[Entries on where items appear]
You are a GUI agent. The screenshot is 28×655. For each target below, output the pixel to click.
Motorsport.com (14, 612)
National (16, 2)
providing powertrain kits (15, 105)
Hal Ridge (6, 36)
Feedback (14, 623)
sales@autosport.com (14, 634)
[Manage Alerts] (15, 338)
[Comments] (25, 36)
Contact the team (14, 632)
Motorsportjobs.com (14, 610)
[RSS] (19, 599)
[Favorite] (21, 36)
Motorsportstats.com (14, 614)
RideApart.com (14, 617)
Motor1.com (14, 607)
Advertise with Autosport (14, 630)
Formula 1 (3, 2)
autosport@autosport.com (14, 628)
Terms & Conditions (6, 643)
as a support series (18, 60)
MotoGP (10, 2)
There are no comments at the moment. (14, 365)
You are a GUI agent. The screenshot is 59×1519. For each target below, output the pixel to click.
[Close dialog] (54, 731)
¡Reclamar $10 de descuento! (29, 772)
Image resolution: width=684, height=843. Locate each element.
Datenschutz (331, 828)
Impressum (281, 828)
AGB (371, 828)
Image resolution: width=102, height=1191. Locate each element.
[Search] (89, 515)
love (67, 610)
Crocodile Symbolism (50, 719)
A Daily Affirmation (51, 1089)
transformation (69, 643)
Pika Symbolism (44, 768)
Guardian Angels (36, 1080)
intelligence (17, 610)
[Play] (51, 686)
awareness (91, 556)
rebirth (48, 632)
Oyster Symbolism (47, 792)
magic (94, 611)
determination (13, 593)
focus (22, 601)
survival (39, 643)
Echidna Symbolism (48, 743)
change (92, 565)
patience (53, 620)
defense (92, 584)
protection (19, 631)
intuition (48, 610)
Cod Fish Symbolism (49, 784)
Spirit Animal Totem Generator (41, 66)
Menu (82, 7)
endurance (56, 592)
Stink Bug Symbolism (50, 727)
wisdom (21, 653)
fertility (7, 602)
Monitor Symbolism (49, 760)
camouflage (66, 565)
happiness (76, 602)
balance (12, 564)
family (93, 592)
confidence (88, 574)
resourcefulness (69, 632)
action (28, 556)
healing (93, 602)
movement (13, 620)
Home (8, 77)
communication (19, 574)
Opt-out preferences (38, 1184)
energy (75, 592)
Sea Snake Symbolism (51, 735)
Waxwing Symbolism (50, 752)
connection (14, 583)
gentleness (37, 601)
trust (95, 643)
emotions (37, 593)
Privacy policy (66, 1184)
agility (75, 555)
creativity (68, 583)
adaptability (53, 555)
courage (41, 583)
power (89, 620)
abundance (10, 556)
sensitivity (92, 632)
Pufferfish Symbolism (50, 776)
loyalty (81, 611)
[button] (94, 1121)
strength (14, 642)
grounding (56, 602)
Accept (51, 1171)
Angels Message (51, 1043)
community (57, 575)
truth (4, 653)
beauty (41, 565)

:: Exercise aim ::
Print all of the lines above again without changing anything.

:: Response to the exercise ::
You are a GUI agent. The screenshot is 28×655. For each target below, output the pixel to click.
Motorsport.com (14, 612)
National (16, 2)
providing powertrain kits (15, 105)
Hal Ridge (6, 36)
Feedback (14, 623)
sales@autosport.com (14, 634)
[Manage Alerts] (15, 338)
[Comments] (25, 36)
Contact the team (14, 632)
Motorsportjobs.com (14, 610)
[RSS] (19, 599)
[Favorite] (21, 36)
Motorsportstats.com (14, 614)
RideApart.com (14, 617)
Motor1.com (14, 607)
Advertise with Autosport (14, 630)
Formula 1 (3, 2)
autosport@autosport.com (14, 628)
Terms & Conditions (6, 643)
as a support series (18, 60)
MotoGP (10, 2)
There are no comments at the moment. (14, 365)
You are a GUI agent. The screenshot is 59×1519. For each target below, output the pixel to click.
[Close dialog] (54, 731)
¡Reclamar $10 de descuento! (29, 772)
Image resolution: width=684, height=843. Locate each element.
Datenschutz (331, 828)
Impressum (281, 828)
AGB (371, 828)
Image resolution: width=102, height=1191. Locate each element.
[Search] (89, 515)
love (67, 610)
Crocodile Symbolism (50, 719)
A Daily Affirmation (51, 1089)
transformation (69, 643)
Pika Symbolism (44, 768)
Guardian Angels (36, 1080)
intelligence (17, 610)
[Play] (51, 686)
awareness (91, 556)
rebirth (48, 632)
Oyster Symbolism (47, 792)
magic (94, 611)
determination (13, 593)
focus (22, 601)
survival (39, 643)
Echidna Symbolism (48, 743)
change (92, 565)
patience (53, 620)
defense (92, 584)
protection (19, 631)
intuition (48, 610)
Cod Fish Symbolism (49, 784)
Spirit Animal Totem Generator (41, 66)
Menu (82, 7)
endurance (56, 592)
Stink Bug Symbolism (50, 727)
wisdom (21, 653)
fertility (7, 602)
Monitor Symbolism (49, 760)
camouflage (66, 565)
happiness (76, 602)
balance (12, 564)
family (93, 592)
confidence (88, 574)
resourcefulness (69, 632)
action (28, 556)
healing (93, 602)
movement (13, 620)
Home (8, 77)
communication (19, 574)
Opt-out preferences (38, 1184)
energy (75, 592)
Sea Snake Symbolism (51, 735)
Waxwing Symbolism (50, 752)
connection (14, 583)
gentleness (37, 601)
trust (95, 643)
emotions (37, 593)
Privacy policy (66, 1184)
agility (75, 555)
creativity (68, 583)
adaptability (53, 555)
courage (41, 583)
power (89, 620)
abundance (10, 556)
sensitivity (92, 632)
Pufferfish Symbolism (50, 776)
loyalty (81, 611)
[button] (94, 1121)
strength (14, 642)
grounding (56, 602)
Accept (51, 1171)
Angels Message (51, 1043)
community (57, 575)
truth (4, 653)
beauty (41, 565)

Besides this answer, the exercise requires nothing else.